Coordinate data for the items
════════

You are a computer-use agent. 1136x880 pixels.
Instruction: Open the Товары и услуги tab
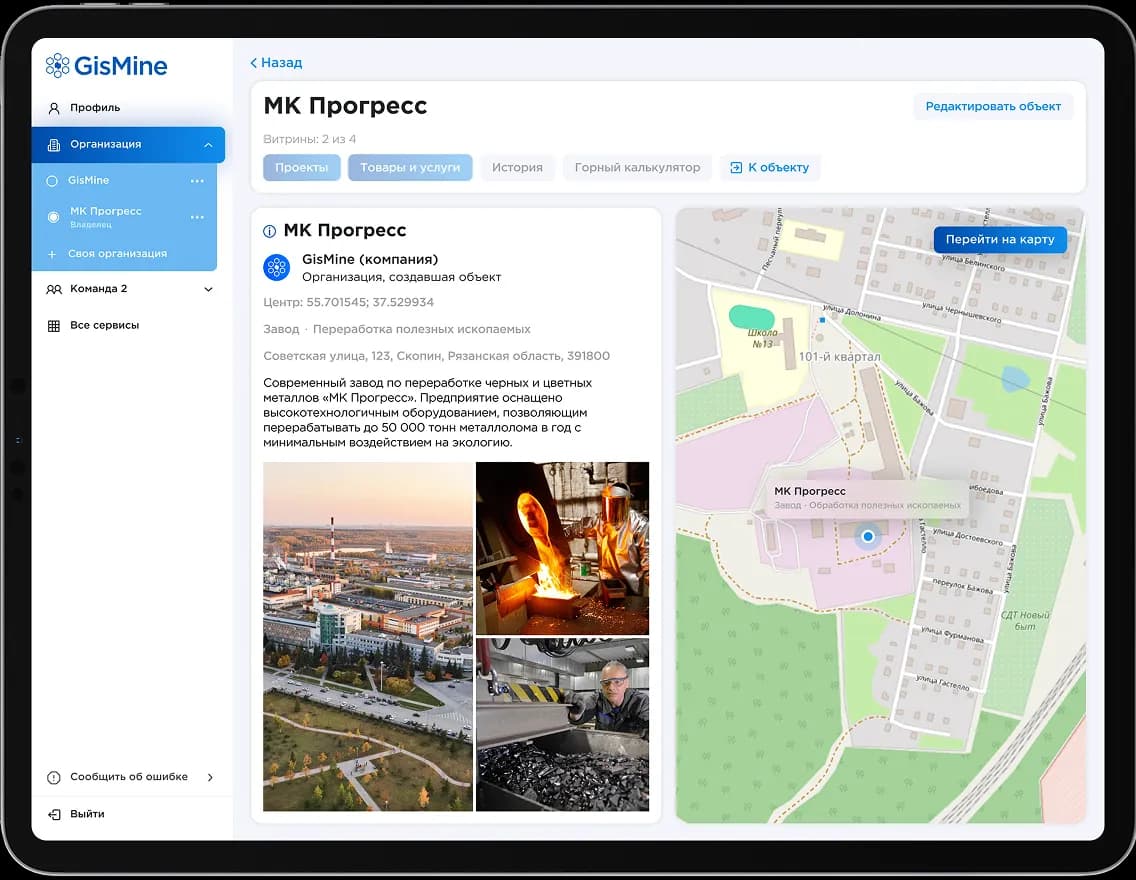click(x=410, y=168)
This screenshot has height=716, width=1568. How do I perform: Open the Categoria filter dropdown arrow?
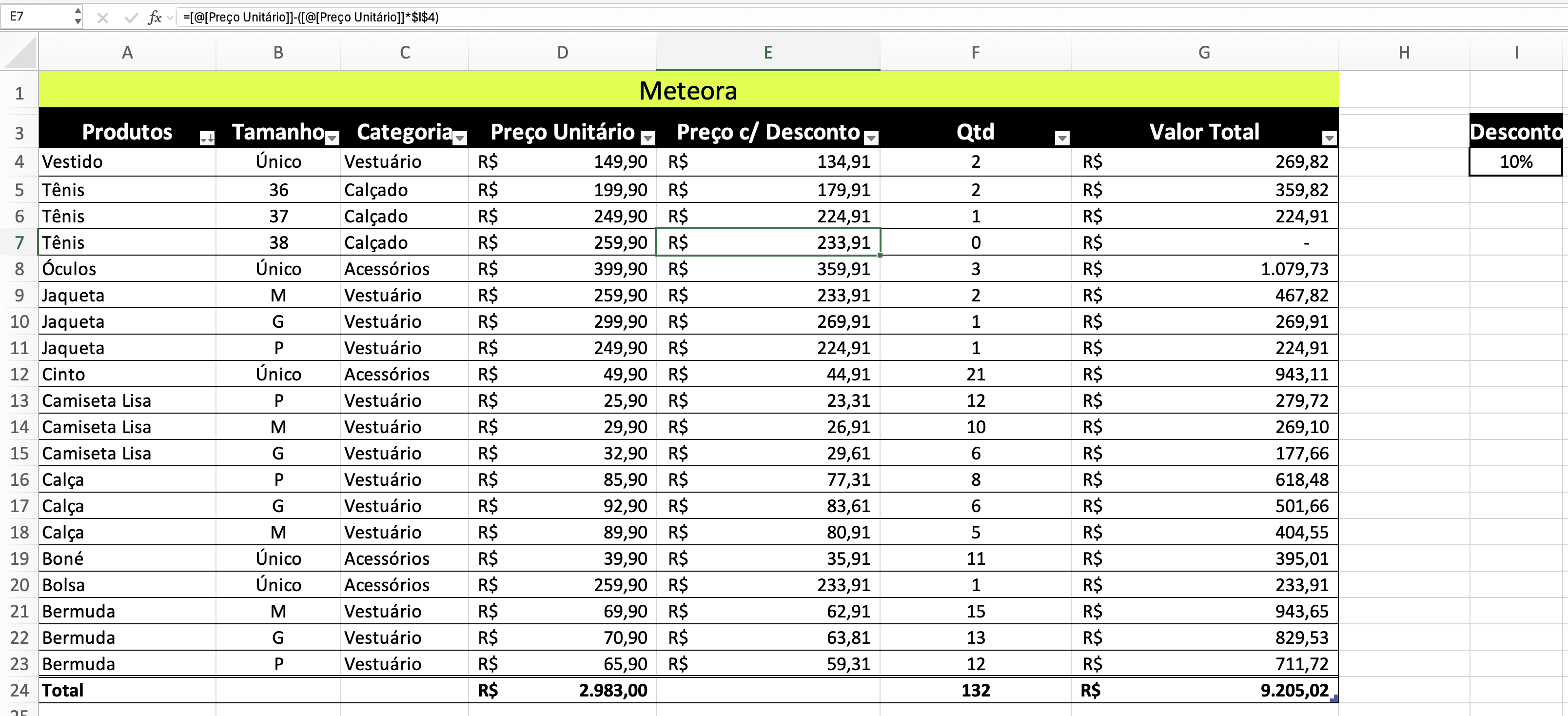[460, 138]
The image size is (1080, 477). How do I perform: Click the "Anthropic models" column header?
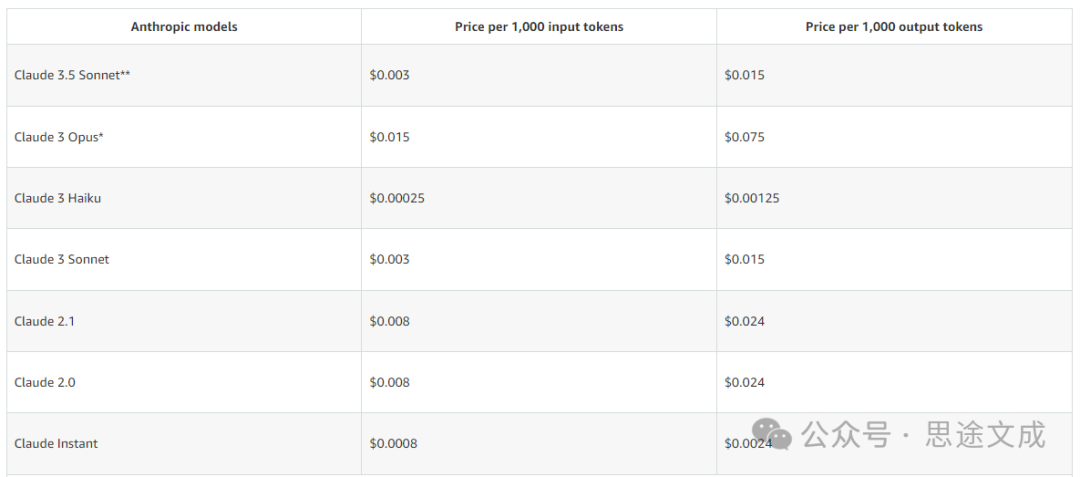click(x=184, y=27)
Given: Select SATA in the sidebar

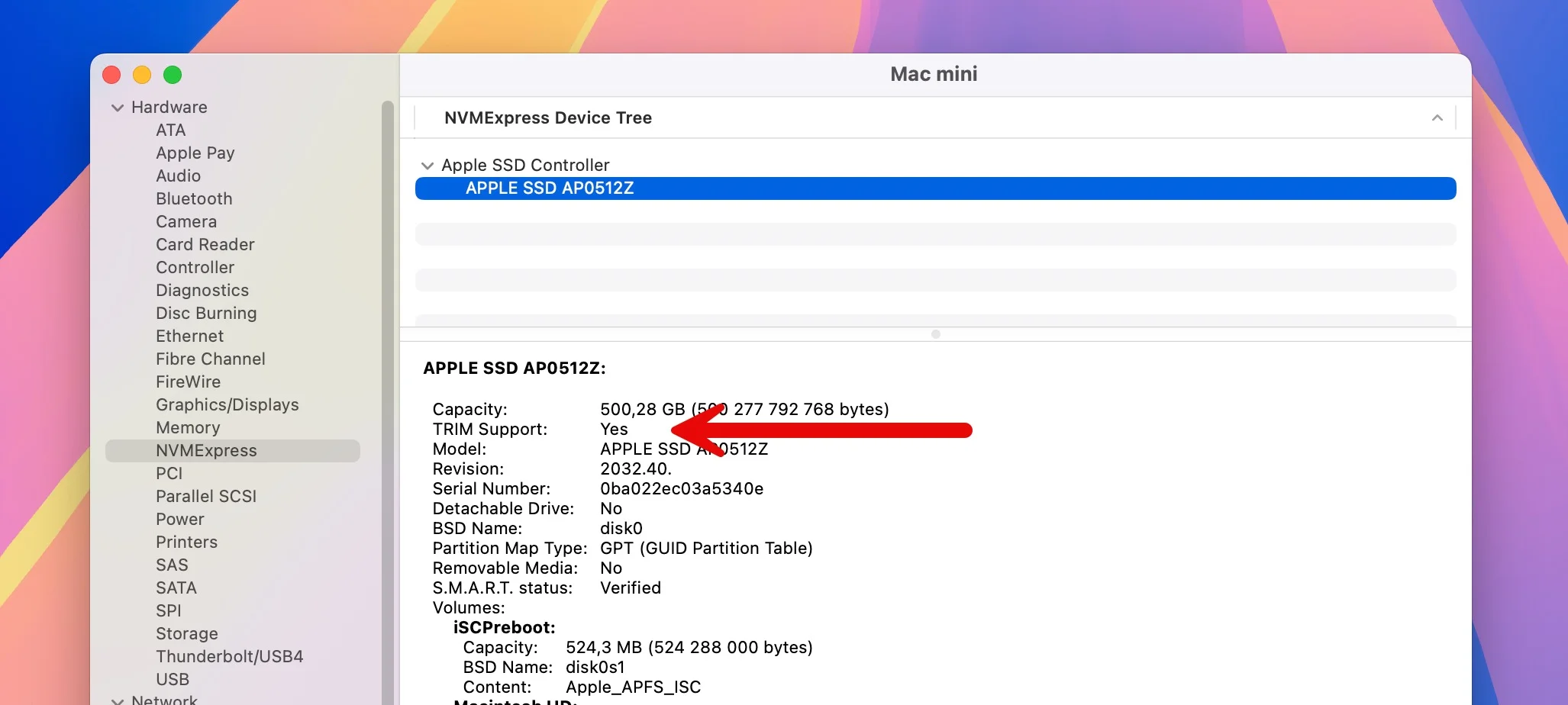Looking at the screenshot, I should pyautogui.click(x=176, y=588).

════════

* **Task details**: Convert every line of the items above into a JSON list of strings, one string per line, skipping blank lines. Leave the pictures out of the result.

* **Final answer**:
[
  "You are a computer-use agent. 1136x880 pixels.",
  "Instruction: Open the Товары и услуги tab",
  "click(x=410, y=168)",
  "This screenshot has height=716, width=1568. How do I perform: Open the Categoria filter dropdown arrow?",
  "[460, 138]",
  "The image size is (1080, 477). How do I perform: Click the \"Anthropic models\" column header?",
  "click(x=184, y=27)",
  "Given: Select SATA in the sidebar",
  "Looking at the screenshot, I should pyautogui.click(x=176, y=588)."
]